Direi che gli esercizi quotidiani alla sbarra sono un po’ come una preghiera mattutina così come la lezione è un momento di aggregazione e di studio dove ognuno è concentrato a migliorare sé stesso e lo condivide con gli altri.
Quanto è cambiata, in termini evolutivi e fisici, l’arte della danza dai tuoi inizi ad oggi?
È cambiata tanto. Negli anni ci si avvicina sempre di più alla perfezione dei canoni fisici della danza. Ogni decennio mostra una grande evoluzione.
Ognuno di noi possiede dei miti, quali sono stati i tuoi riferimenti o i tuoi modelli di ieri?
Uno su tutti direi Baryshnikov per la sua versatilità di stili e per l’immensa passione con cui danza.
La danza è anche dolore e fatica fisica oltre alla responsabilità di non deludere mai il pubblico e di reggere uno spettacolo sulle proprie spalle, come vivi l’attimo prima di un’entrata in scena?
Generalmente sono più teso nei giorni precedenti o al mattino stesso, mentre un attimo prima di entrare sono più concentrato. C’è bisogno di così tanta concentrazione che non voglio trovar posto per ansie e tensioni.
Cosa rende speciale il Corpo di Ballo del Teatro dell’Opera di Roma?
Il gioco di squadra che si manifesta in alcune produzioni di balletto, specialmente nelle creazioni. Mi viene in mente uno degli ultimi balletti, “Walking Mad” di Johan Inger. In alcune situazioni il corpo di ballo è davvero unico.
Cosa ti riserva il prossimo futuro, artisticamente parlando?
Continuo a danzare per l’Opera di Roma con un pizzico di responsabilità in più e ancora maggiore voglia di migliorarmi e far bene.

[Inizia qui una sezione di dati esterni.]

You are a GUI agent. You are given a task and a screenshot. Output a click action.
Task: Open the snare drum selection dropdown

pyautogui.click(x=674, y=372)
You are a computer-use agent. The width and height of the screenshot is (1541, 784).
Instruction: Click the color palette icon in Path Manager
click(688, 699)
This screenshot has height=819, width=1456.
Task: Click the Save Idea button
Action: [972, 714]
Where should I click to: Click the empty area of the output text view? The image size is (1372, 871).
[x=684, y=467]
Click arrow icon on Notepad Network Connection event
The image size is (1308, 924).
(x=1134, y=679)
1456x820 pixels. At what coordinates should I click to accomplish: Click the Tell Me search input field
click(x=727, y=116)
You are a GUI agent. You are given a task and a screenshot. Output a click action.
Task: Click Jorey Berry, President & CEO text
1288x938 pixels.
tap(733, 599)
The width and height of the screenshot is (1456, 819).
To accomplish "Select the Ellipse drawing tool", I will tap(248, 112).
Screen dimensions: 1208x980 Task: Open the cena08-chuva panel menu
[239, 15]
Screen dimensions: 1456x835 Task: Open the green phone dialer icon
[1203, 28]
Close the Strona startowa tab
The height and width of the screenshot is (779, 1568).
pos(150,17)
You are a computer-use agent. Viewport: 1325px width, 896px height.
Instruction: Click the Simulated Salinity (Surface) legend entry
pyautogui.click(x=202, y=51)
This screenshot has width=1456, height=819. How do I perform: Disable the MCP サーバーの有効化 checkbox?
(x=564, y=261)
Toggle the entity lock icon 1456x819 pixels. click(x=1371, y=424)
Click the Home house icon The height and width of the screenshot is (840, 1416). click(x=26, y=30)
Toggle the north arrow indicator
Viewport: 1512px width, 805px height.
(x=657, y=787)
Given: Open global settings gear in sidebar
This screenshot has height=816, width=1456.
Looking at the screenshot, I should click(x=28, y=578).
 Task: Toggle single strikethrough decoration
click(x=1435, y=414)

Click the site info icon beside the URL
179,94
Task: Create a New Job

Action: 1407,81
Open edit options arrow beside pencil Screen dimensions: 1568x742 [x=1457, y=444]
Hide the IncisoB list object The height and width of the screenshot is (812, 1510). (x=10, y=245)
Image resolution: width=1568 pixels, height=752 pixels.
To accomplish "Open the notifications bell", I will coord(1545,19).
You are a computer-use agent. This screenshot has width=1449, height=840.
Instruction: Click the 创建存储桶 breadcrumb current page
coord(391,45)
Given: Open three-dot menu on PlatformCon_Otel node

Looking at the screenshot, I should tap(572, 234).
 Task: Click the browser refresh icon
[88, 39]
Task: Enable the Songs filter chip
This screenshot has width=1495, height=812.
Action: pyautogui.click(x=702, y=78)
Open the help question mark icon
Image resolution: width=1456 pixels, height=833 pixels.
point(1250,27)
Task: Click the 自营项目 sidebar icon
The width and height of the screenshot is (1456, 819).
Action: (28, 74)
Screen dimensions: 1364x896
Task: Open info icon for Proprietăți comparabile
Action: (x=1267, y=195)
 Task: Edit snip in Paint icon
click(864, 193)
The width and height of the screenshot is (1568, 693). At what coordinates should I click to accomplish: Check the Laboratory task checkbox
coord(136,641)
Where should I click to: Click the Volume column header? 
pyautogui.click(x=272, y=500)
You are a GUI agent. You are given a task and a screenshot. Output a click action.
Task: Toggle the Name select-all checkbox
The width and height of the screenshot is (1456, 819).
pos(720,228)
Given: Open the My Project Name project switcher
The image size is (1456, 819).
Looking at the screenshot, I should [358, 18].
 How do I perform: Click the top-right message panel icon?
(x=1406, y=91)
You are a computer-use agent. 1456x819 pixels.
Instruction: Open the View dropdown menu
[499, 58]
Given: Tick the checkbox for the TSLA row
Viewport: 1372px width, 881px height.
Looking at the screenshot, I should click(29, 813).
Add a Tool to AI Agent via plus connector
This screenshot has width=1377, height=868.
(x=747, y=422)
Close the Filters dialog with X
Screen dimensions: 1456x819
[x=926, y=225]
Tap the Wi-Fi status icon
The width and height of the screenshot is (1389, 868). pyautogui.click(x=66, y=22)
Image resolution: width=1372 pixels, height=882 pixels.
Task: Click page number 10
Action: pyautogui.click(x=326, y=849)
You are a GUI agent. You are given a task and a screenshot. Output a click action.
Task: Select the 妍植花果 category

Un domani, seppure lontano, arriverà l’addio alle scene. Con quale ruolo ti piacerebbe chiudere la carriera, e come ti vedi poi? Maestro, coreografo, direttore di una scuola o di una compagnia? Qual è il desiderio?
Non saprei Michele. Non ci ho ancora pensato davvero!
Ora ti godi la tua massima nomina ad étoile, lampante conferma che non bisogna mai mollare e che il duro lavoro alla fine regala sempre gioie inattese?
Sicuramente il duro lavoro ripaga sempre, prima o poi...
Per concludere Alessio, un tuo pensiero sull’essenza della danza?
La danza è un’arte immortale. Ma ancor prima di essere un’arte è un istinto incontrollabile. Esiste praticamente da sempre, è nella nostra natura. È nel DNA dell’uomo e degli animali in un certo senso. È difficile descrivere a parole quello che la danza ci regala, profondamente! Tutti danziamo, che sia su un palcoscenico o su una pista da ballo o da soli in casa in qualche momento. L’uomo ha bisogno di danzare.